In telling the story of a tough and very damaged girl who is driven by the need to find the parents who abandoned her, Celona’s reach does exceed her grasp. Firstly, Shannon is difficult to like. While her endlessly unpleasant behaviour is understandable, if there isn’t even a scrap of charm on which to hang all the meanness, then it makes her a tough sell. Secondly, there are some clumsy moments. For example, during one of Yula’s chapters, we learn of how Yula’s mother died. The next chapter, we hear about it all over again, as if it’s supposed to be new and shocking information.
Elsewhere, the impetus is sucked out of the book by such clumsy moments. The main driving force of the novel is Shannon’s endless search for her birth parents. So when, 60 pages from the end, Shannon tells us that “I will never know this. I will never know her”, while filling in some more of Yula’s history, you know what you’re in for. Letting those last 60 pages unfold without that aside might have made them affecting, rather than tiresomely inevitable.

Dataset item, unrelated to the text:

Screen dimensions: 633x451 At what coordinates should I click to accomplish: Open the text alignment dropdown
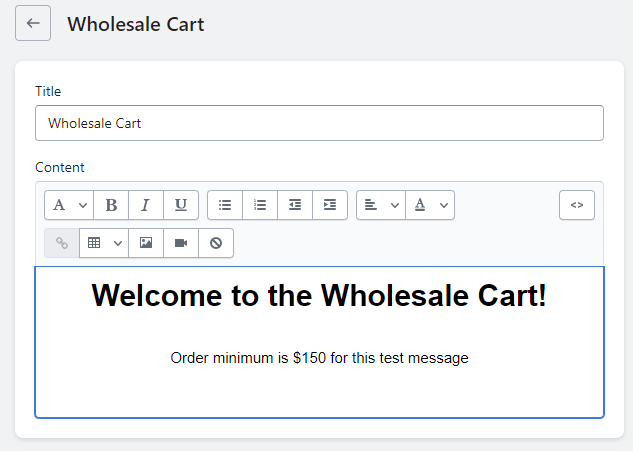point(381,205)
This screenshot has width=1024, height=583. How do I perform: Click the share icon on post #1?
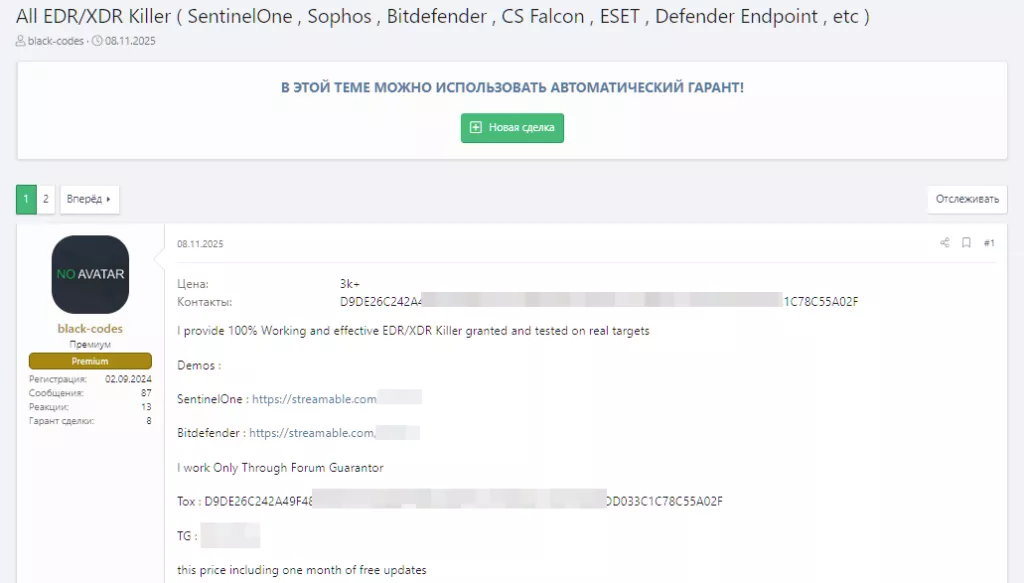click(944, 243)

I’m being a little unfair to Celona though. That she has a distinctive voice and considerable writing talent is obvious. While it’s hard to like Shannon, the book is full of other brilliantly drawn and quite lovely characters. When the book isn’t tripping over its own structure, it offers many flashes of brilliance. Check the moment Celona deploys Shanon’s first f-bomb. Not only is it laugh out loud funny, it also tells the reader what sort of adolescence she’s going to have. All in all, a qualified success.